* **What you are asked to do**:
Quote the entries below word for word, from the first line through the line containing "[x=1098, y=691]", including both ends. Leave the pictures out of your answer.

>> Begin Material for this exercise

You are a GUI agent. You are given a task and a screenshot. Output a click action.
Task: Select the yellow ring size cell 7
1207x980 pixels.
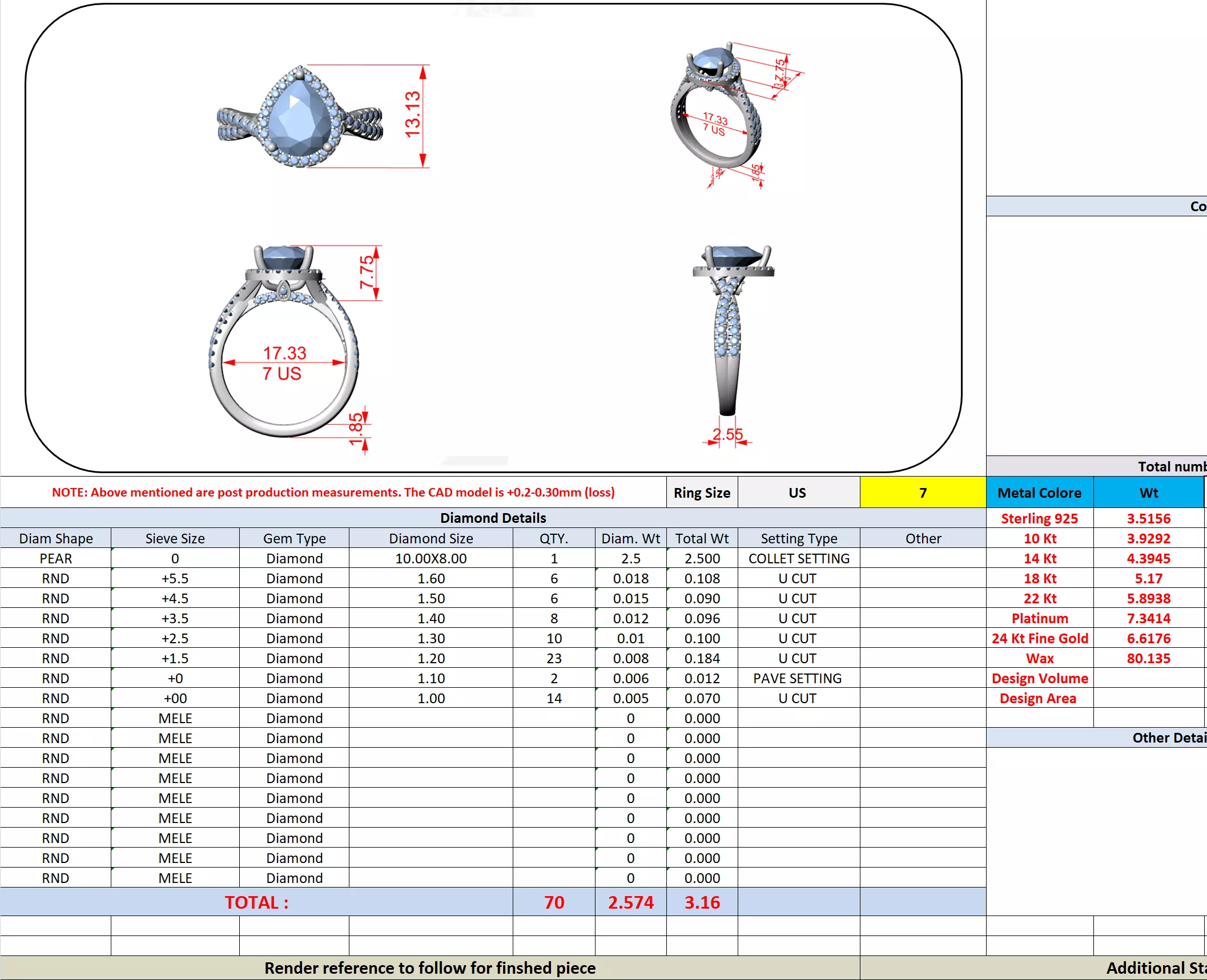[922, 493]
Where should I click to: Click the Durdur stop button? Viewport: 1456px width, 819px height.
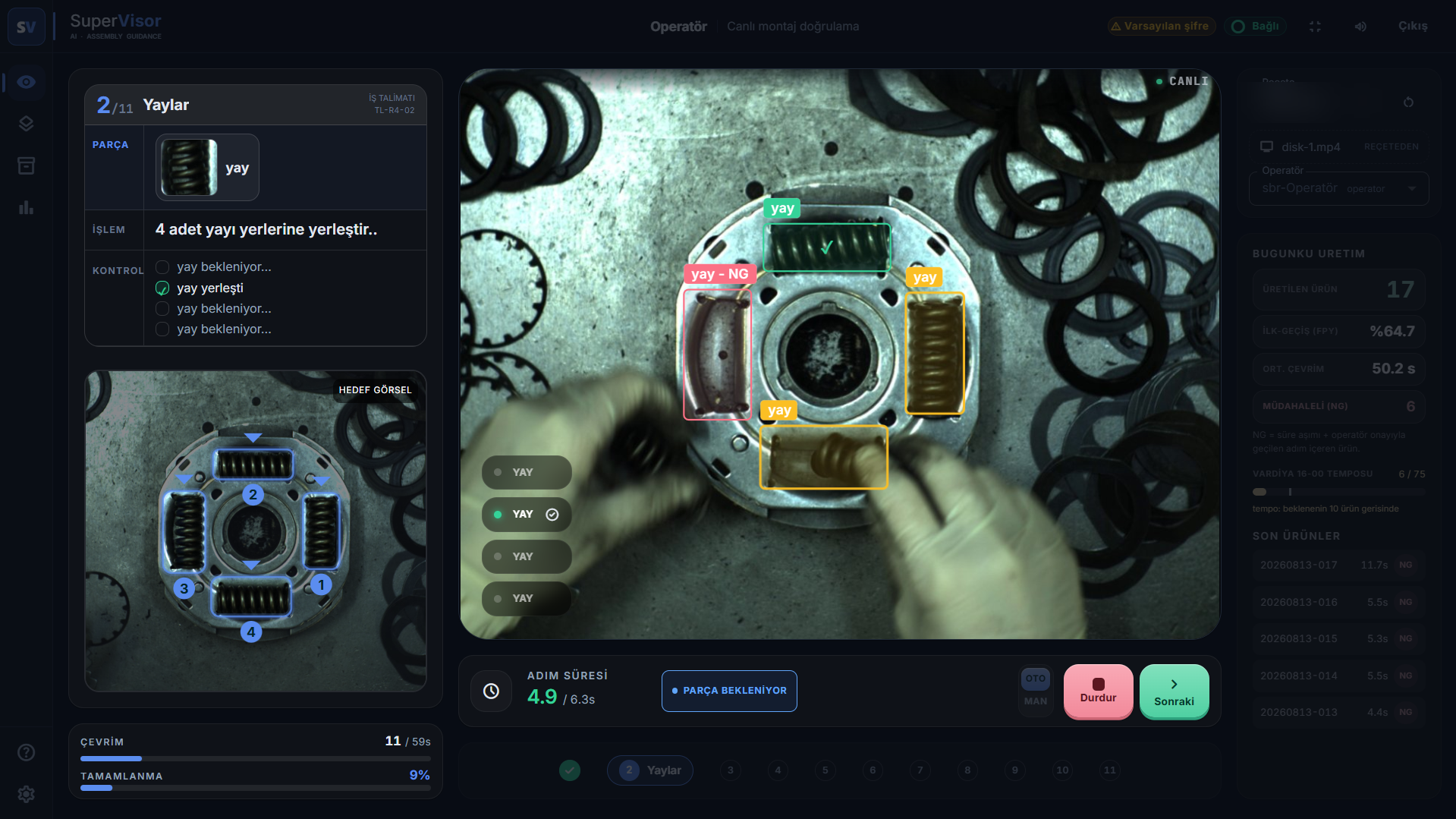[x=1098, y=691]
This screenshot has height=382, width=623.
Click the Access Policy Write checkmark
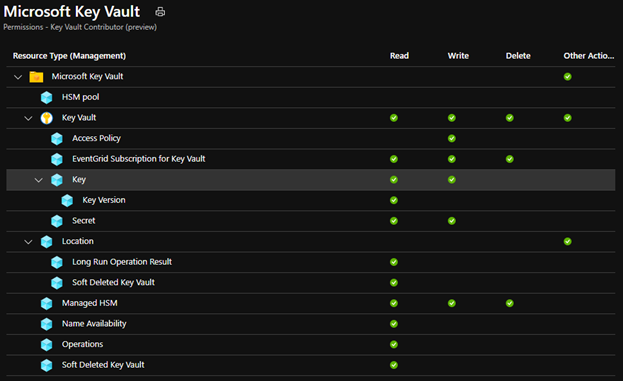[x=452, y=138]
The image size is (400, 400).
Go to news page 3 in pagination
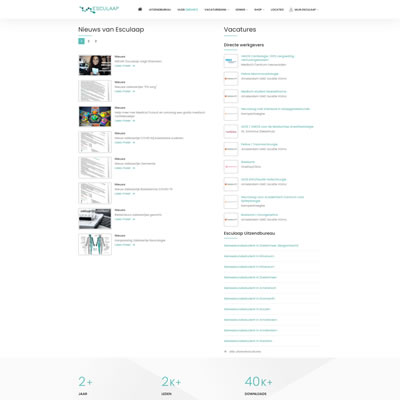click(96, 41)
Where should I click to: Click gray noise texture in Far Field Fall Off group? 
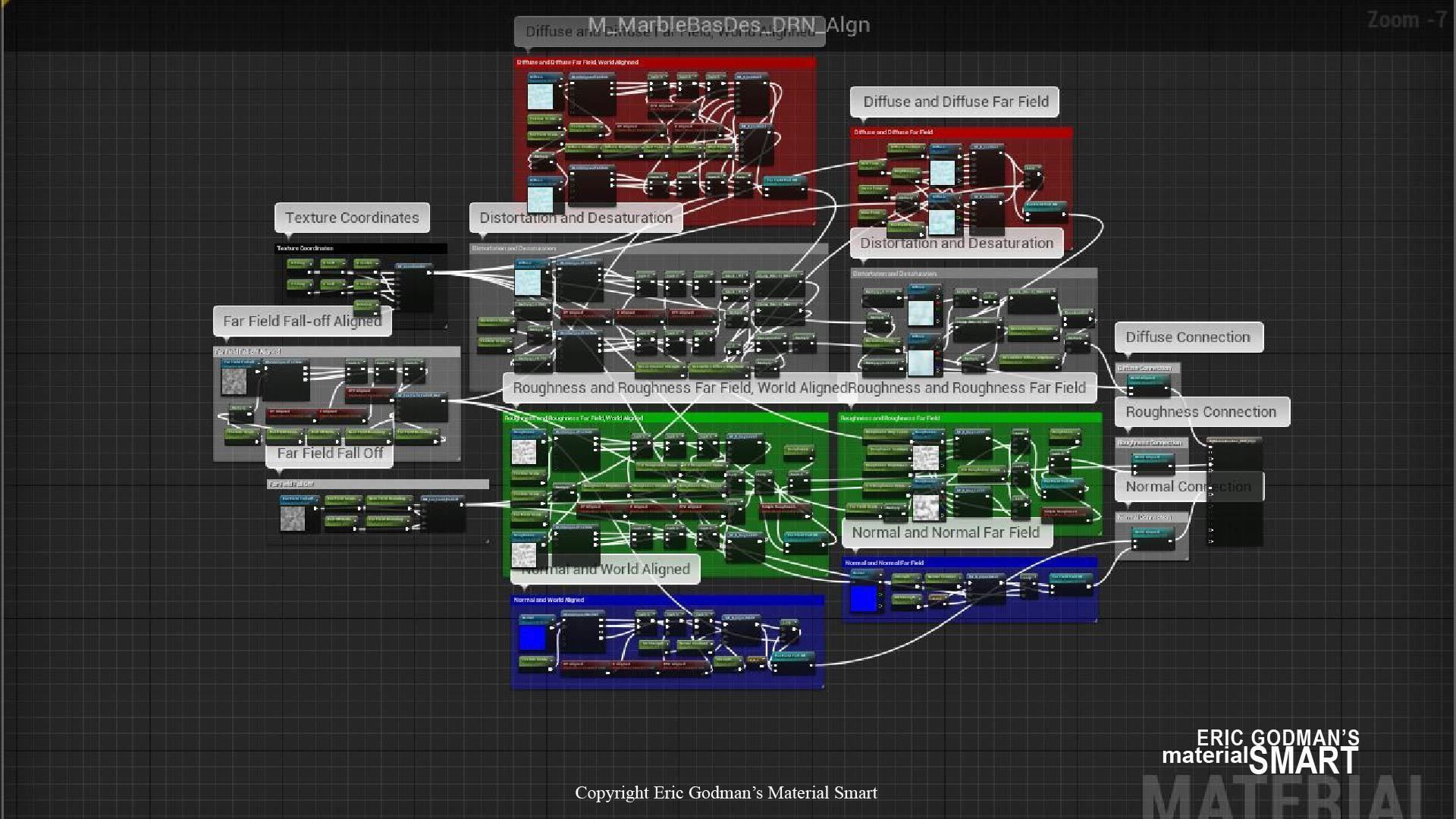[x=293, y=519]
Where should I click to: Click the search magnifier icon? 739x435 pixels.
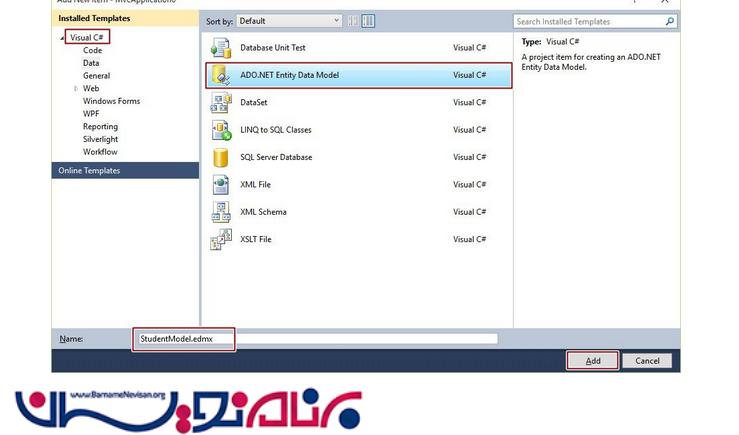click(669, 21)
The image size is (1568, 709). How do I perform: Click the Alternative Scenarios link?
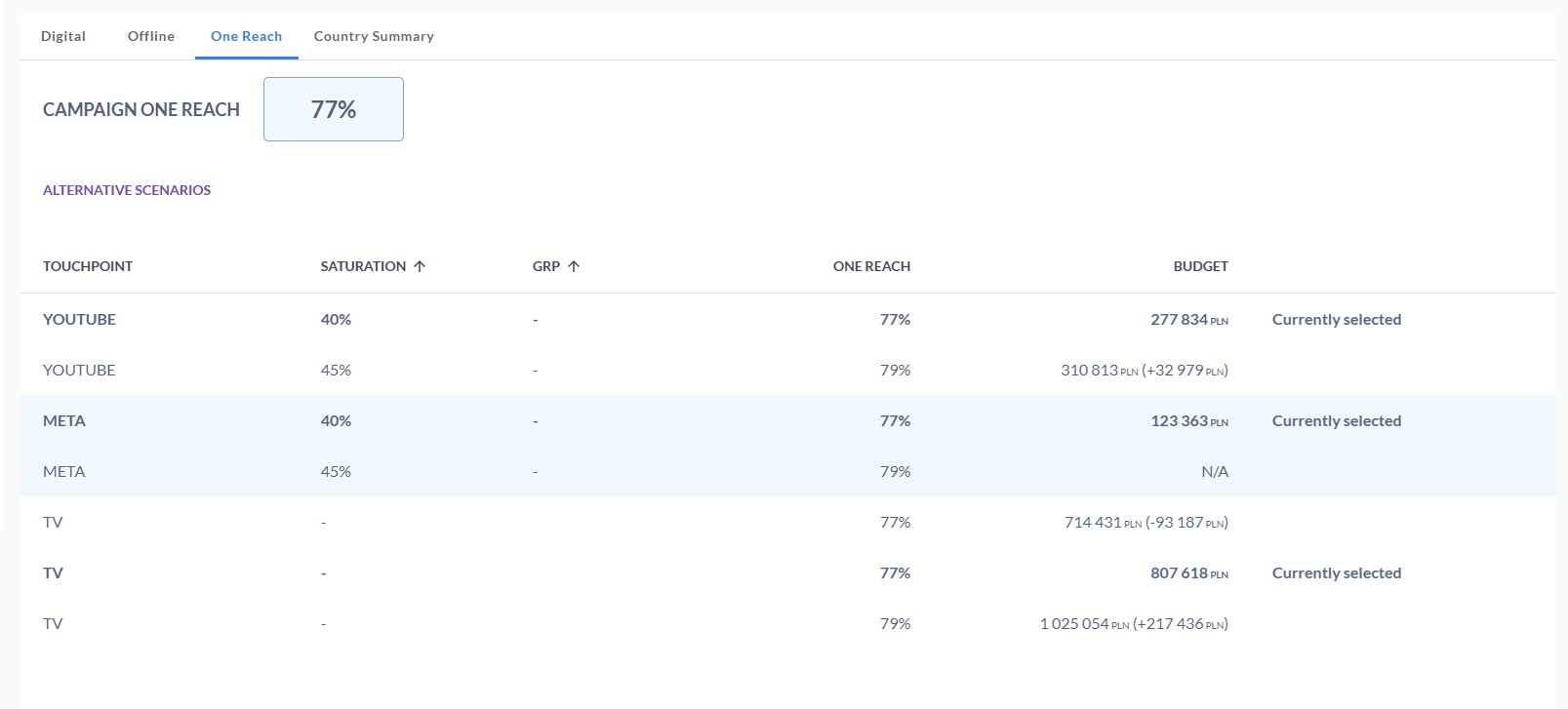coord(127,190)
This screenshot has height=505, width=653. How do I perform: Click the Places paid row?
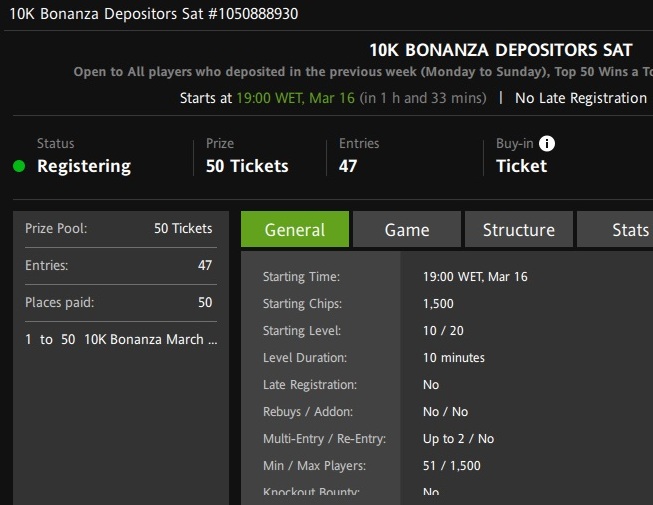coord(119,302)
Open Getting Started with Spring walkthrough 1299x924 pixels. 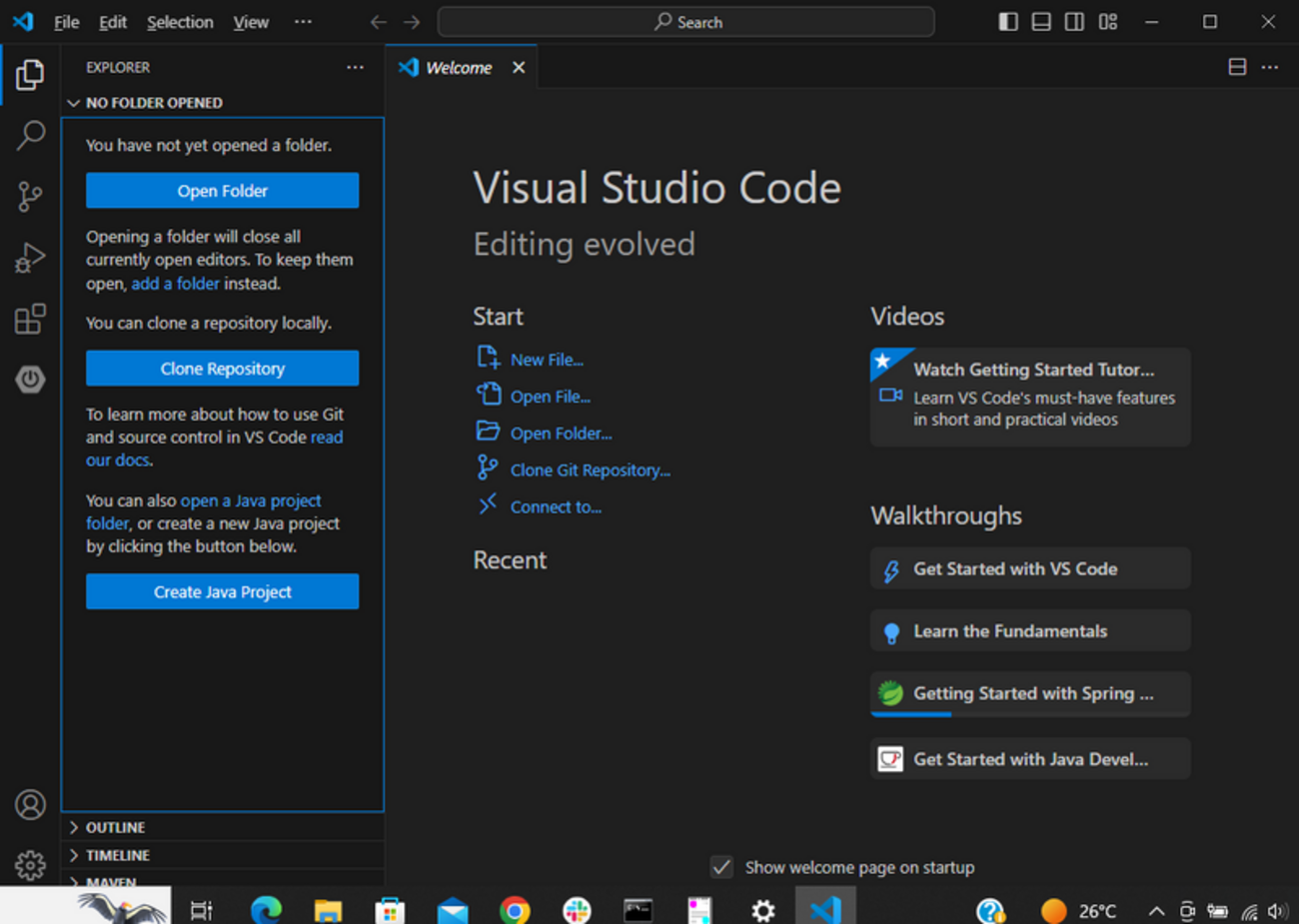(1030, 693)

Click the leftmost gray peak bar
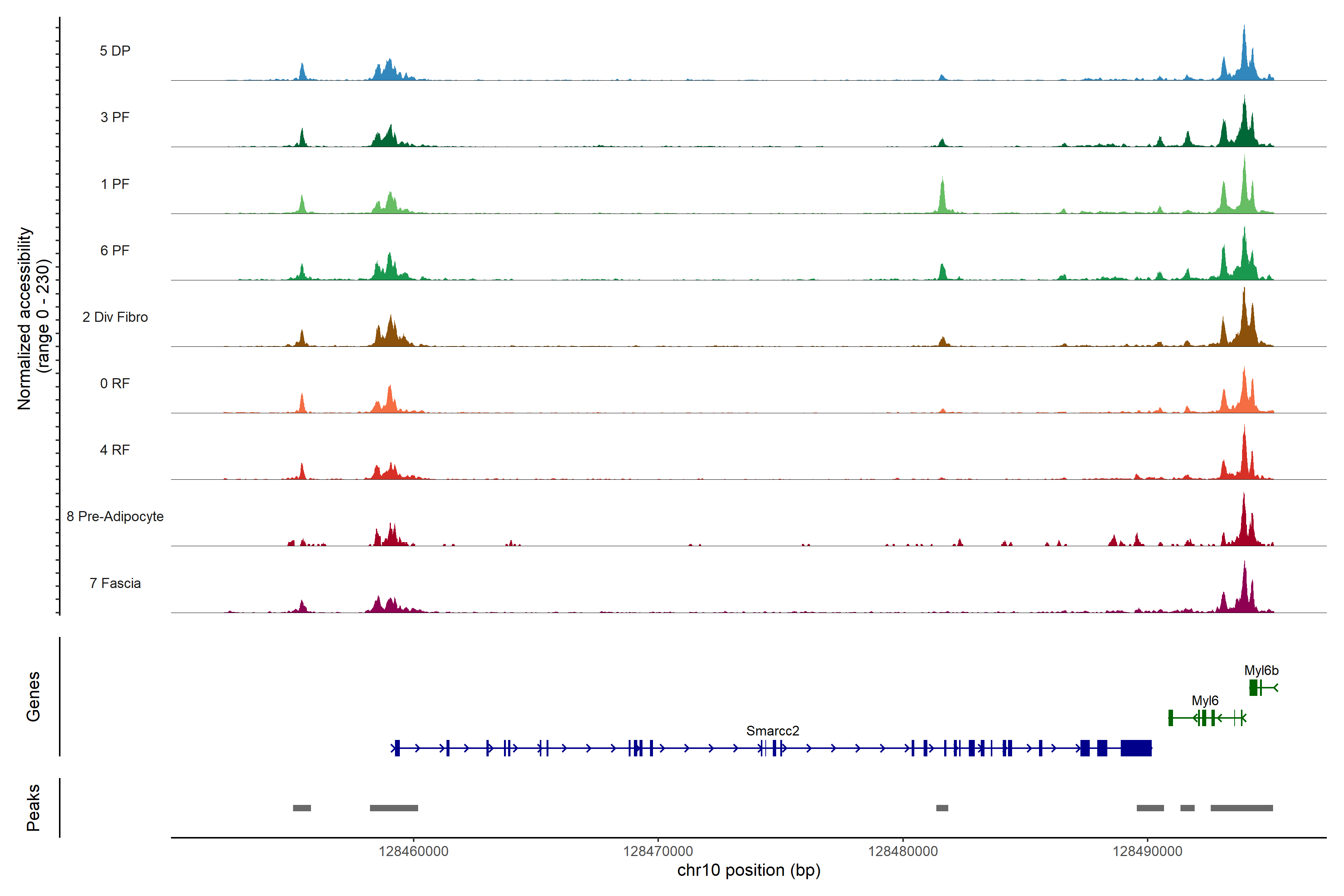tap(302, 808)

>> End Material for this exercise

* **Finished answer**:
You are a GUI agent. You are given a task and a screenshot. Output a click action.
Task: Select the yellow ring size cell 7
1207x980 pixels.
[922, 493]
Where should I click to: Click the Durdur stop button? Viewport: 1456px width, 819px height.
[x=1098, y=691]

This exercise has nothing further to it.